In both the groups, mothers were trained to do KMC for as many hours per day as possible ensuring a minimum of six hours per day. If infant was on tube feeds, feeding was done by a trained nurse or dhai. Infants were discharged home at a minimum weight of 1400 g and gaining weight of ≥ 10gm/day on 3 consecutive days. Mothers were encouraged to continue skin to skin contact at home as long as the baby was tolerating it.
Feeding in both the groups was expressed breast milk (EBM) given with a paladi (a traditional spoon used for feeding neonates in India) at 2 hourly intervals. EBM was supplemented with human milk fortifier (HMF) for as long as the infant was on gavage or paladi feeds. When on direct breastfeeds, human milk fortifier was replaced with calcium, phosphorus, multivitamins and iron supplements. When expressed breast milk was not available a preterm formula was used. Supplements were used as per the unit protocol.

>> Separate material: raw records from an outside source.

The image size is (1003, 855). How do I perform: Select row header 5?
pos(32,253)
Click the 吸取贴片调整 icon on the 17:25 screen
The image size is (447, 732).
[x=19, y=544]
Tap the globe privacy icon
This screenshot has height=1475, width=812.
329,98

The data was collected in a predesigned proforma. The data included baseline variables like birth weight, weight at enrollment, discharge weight, gestation at birth, at enrollment and at discharge, sex, antenatal steroids (complete, partial, nil, multiple courses), mode of delivery (vaginal/cesarean), one minute and five minute Apgar, nutrition (partial /total parental nutrition), postnatal age at full feeds and also neonatal morbidities like blood culture positive sepsis, Necrotizing enterocolitis (NEC) and Stage [4], Patent ductus arteriosus (PDA) (medical or surgical management) [5], ROP and staging [6], IVH/PVL and grading [7, 8] and the cost variable after the randomization.
Cost analysis
Cost incurred by the patients in both the groups was from the time of randomization to hospital discharge. The hospital costs were determined by “top-down” accounting methods and included consultant charges, specialist charges, duty doctor charges, nurse’s charges, supporting staff charges, intervention charges, laboratory investigation charges and procedural charges if any. The out of pocket expenditure of parents was calculated from standard “bottom-up” cost-accounting methods and included the charges paid by the parents from the time of randomization till discharge.
Statistics
Comparisons between study groups for discrete variables was performed with the chi-square or Fisher’s exact test. Continuous variables were compared by means of Student’s t test or nonparametric tests, when appropriate. It was an intention to treat analysis and all patients were analyzed according to the group to which they were allocated, regardless of compliance with treatment or contamination of the intervention. The foreign exchange rate used in the analysis was 66 Indian rupees = 1 USD (2015).